--- START ---
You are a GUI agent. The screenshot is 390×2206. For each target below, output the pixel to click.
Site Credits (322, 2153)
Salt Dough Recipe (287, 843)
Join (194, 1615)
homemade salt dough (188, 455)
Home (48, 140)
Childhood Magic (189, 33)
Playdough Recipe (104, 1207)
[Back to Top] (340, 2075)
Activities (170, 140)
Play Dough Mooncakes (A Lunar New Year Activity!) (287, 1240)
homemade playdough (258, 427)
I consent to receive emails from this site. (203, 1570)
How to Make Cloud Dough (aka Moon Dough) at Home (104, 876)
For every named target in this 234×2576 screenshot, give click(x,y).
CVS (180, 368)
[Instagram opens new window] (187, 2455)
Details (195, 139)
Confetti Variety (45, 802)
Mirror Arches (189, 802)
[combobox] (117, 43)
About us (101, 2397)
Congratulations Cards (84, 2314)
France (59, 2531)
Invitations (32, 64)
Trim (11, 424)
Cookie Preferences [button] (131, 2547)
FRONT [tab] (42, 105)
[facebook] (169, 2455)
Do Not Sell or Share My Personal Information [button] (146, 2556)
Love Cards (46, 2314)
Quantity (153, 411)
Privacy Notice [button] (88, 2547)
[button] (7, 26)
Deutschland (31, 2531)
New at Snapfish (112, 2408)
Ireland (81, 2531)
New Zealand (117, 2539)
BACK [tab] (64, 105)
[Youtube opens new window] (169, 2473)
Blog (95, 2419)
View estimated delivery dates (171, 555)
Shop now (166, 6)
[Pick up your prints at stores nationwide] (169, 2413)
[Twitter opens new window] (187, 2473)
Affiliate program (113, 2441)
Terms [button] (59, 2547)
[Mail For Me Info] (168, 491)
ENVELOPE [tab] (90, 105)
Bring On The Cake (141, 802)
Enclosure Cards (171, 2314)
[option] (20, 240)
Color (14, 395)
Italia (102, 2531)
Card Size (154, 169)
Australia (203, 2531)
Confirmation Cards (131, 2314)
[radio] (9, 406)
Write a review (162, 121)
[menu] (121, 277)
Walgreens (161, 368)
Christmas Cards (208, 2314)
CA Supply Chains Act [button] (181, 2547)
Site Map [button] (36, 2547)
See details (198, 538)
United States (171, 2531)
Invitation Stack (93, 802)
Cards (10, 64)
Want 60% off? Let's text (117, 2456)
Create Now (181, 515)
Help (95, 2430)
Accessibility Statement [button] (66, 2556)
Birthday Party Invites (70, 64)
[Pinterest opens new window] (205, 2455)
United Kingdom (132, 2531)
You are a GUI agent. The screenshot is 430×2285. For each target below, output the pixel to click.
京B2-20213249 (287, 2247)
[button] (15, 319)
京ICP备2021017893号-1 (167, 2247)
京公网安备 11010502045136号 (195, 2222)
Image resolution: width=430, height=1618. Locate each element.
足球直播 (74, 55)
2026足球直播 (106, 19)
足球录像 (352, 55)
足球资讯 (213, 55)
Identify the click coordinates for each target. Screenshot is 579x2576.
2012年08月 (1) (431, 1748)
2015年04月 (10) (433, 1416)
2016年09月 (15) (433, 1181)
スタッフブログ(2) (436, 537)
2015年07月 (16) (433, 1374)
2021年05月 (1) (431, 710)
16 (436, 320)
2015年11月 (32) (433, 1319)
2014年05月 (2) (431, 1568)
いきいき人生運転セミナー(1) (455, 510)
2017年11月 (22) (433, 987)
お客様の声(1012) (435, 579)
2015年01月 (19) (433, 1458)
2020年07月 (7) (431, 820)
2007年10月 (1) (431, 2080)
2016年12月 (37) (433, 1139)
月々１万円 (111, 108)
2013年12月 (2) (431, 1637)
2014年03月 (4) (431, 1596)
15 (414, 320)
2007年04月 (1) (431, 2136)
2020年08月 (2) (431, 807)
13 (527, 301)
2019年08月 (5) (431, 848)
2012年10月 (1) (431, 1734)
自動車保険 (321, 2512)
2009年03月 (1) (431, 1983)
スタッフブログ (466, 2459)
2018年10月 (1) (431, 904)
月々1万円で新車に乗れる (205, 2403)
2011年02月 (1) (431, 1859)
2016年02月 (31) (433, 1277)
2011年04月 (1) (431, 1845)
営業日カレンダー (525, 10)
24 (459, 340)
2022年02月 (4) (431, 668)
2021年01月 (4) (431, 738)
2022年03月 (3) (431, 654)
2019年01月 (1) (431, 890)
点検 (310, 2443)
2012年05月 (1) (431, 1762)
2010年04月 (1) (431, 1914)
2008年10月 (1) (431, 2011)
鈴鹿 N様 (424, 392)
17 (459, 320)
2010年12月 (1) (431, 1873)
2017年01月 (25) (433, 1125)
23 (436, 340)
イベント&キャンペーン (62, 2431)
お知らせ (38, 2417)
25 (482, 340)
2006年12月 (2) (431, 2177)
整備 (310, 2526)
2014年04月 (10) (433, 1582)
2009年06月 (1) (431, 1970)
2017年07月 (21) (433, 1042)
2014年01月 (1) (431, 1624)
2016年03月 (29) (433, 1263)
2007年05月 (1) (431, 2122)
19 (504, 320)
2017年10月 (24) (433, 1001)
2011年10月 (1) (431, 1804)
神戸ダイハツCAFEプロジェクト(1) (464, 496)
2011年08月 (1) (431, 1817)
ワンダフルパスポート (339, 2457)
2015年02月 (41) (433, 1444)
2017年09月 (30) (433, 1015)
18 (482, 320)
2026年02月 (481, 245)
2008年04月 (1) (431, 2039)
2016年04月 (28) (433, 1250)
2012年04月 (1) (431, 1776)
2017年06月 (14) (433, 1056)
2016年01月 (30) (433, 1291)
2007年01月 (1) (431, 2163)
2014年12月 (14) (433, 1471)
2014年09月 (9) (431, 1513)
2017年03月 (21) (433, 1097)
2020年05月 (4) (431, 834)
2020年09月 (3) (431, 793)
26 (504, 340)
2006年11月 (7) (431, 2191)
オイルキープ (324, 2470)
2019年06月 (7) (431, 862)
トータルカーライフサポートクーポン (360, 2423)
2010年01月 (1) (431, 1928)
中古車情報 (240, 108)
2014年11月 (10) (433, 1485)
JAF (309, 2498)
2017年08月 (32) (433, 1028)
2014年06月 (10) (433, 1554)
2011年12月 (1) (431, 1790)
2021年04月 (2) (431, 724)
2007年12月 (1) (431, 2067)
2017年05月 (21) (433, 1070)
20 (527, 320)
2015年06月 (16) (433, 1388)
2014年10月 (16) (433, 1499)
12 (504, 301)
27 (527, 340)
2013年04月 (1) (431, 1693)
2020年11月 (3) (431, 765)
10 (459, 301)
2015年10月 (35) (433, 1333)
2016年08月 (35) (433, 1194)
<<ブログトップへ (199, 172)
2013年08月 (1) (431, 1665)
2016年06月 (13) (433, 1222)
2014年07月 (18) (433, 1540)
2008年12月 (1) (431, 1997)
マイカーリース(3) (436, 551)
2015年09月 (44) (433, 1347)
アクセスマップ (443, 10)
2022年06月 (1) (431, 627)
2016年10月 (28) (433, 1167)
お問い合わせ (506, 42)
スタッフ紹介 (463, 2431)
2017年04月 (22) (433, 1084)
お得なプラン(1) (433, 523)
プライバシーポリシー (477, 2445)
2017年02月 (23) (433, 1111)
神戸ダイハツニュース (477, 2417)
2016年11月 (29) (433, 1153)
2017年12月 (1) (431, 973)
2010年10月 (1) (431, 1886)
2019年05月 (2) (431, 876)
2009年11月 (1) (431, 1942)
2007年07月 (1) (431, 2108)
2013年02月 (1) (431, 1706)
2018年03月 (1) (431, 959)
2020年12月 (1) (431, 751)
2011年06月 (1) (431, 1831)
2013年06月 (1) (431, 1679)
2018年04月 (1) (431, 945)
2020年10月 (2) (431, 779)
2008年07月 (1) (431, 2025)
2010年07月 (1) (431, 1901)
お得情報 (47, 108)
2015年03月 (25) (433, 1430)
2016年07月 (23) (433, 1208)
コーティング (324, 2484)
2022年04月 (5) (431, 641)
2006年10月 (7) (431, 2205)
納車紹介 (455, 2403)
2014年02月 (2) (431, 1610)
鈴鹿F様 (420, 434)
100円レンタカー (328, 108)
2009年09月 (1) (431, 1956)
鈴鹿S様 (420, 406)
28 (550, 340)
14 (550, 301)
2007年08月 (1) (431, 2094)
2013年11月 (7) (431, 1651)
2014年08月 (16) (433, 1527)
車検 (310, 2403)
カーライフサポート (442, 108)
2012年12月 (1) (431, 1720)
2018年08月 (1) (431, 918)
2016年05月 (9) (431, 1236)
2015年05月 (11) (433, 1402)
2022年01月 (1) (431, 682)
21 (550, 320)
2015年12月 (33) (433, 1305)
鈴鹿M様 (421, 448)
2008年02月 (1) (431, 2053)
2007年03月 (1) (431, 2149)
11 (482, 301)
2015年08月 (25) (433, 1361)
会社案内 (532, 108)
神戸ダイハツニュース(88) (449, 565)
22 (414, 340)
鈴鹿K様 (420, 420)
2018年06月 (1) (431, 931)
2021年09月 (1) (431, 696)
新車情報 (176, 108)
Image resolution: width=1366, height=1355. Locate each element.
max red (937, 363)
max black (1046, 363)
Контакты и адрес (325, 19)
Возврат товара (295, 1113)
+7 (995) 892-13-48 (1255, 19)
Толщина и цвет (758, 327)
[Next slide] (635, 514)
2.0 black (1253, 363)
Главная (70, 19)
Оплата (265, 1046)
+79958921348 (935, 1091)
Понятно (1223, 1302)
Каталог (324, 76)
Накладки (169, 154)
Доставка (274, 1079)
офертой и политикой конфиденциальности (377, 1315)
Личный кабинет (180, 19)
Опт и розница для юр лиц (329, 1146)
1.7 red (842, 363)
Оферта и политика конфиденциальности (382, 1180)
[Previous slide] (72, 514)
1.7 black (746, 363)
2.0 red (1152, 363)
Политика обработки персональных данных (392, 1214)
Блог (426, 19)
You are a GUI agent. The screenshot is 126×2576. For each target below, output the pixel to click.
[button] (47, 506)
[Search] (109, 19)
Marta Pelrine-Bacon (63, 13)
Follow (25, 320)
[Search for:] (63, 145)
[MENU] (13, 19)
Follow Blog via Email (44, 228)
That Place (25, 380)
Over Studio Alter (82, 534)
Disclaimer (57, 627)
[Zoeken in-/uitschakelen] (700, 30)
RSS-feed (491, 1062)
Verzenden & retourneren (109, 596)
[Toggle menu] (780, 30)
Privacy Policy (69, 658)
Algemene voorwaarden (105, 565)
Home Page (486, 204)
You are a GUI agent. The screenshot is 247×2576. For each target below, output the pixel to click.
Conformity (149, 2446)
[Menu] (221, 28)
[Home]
--- END ---
WHAT TO WORK ON:
Exactly how many lines of the listing hold the word "agent"? State only the number.

ANSWER SPACE:
4